- _Challenge_
Reproduce the part of the items that opens with the line containing "Given: Click the Neue Nachricht von label" and runs through the end of the items, keeping every line word for word. Leave the pictures out of your copy.

___

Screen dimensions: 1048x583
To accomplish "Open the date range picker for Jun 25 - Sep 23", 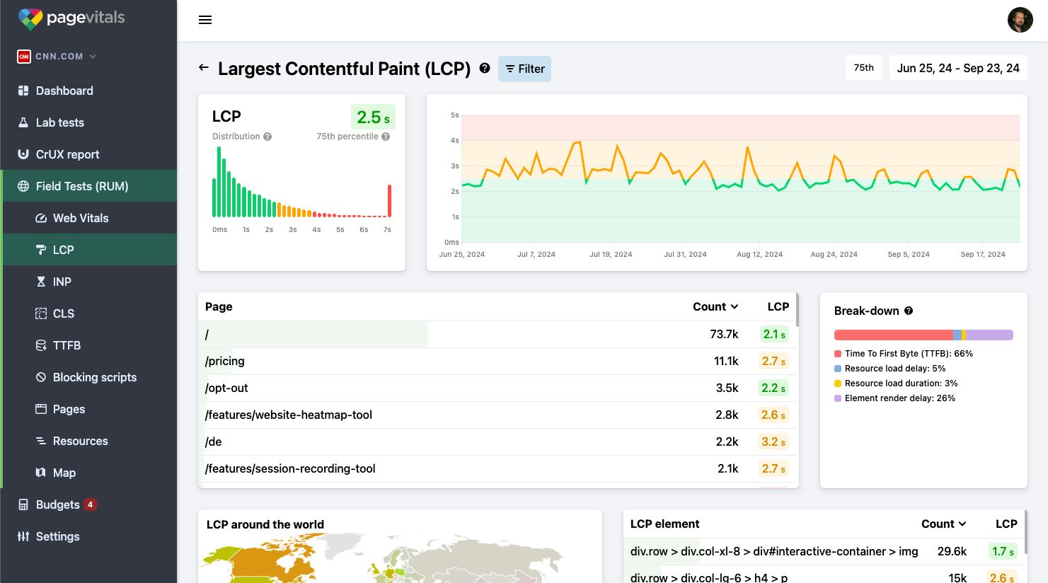I will [958, 67].
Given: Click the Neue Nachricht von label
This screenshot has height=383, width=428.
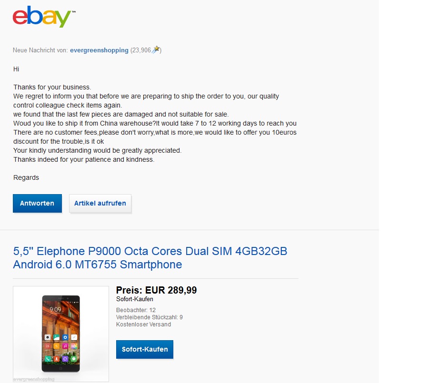Looking at the screenshot, I should (40, 50).
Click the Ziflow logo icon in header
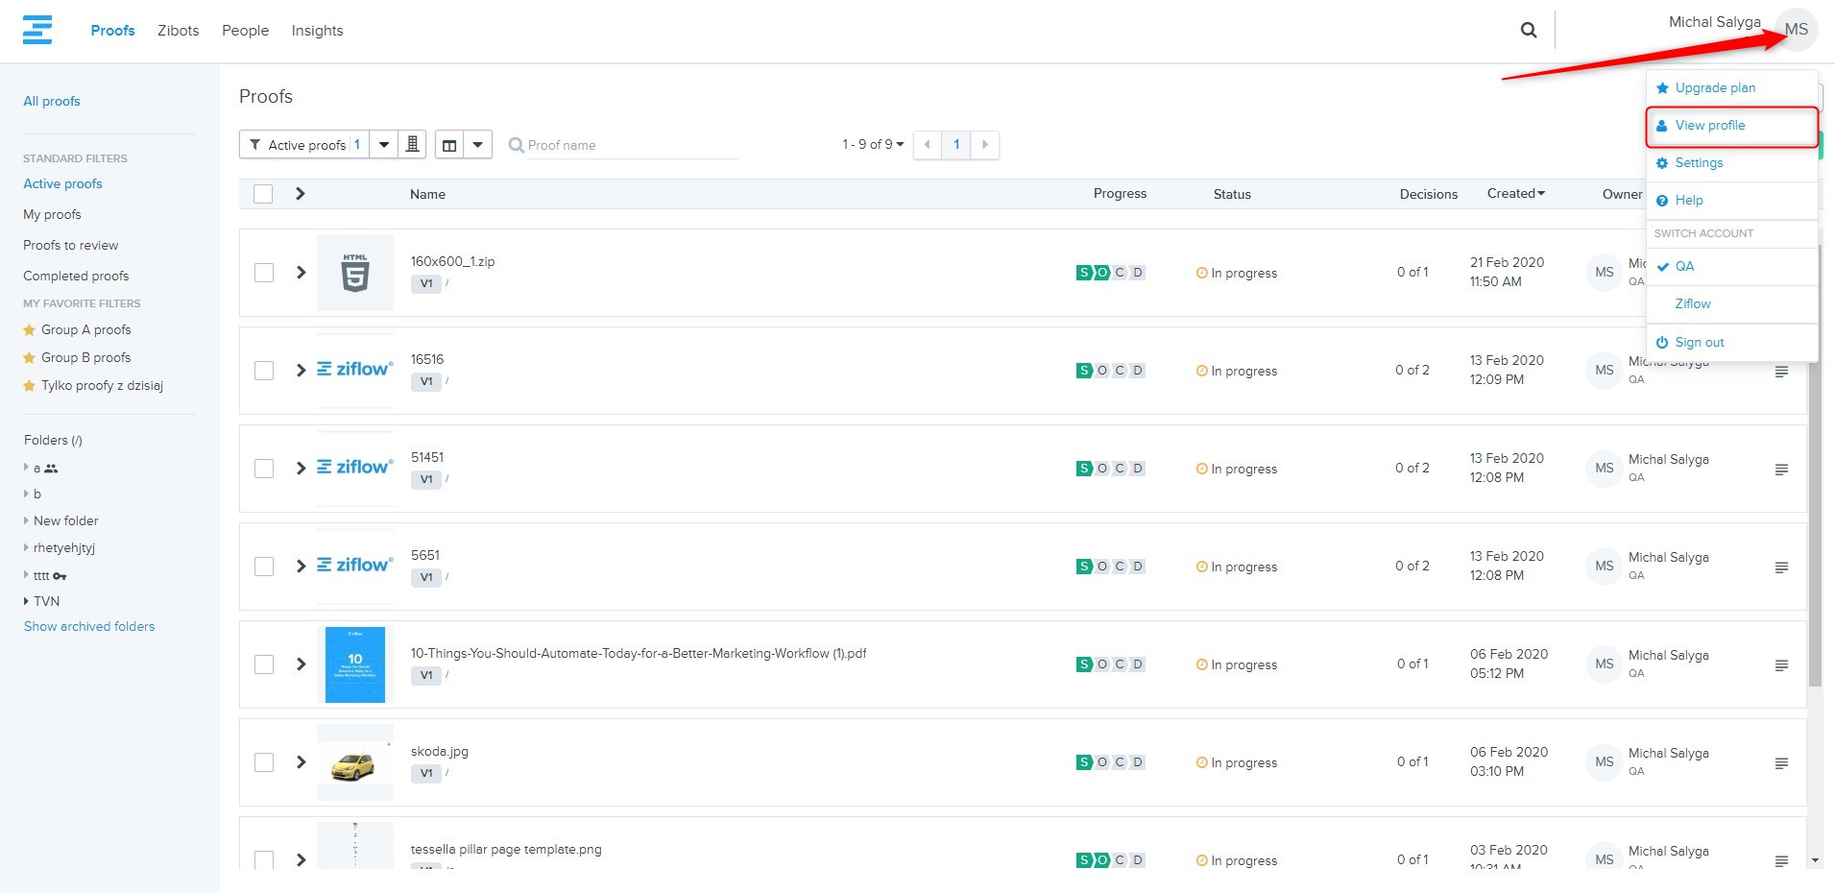 [37, 30]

___

- _Solution to the exercise_
Given: Click the Neue Nachricht von label
This screenshot has height=383, width=428.
Looking at the screenshot, I should (40, 50).
Click the Ziflow logo icon in header
 [37, 30]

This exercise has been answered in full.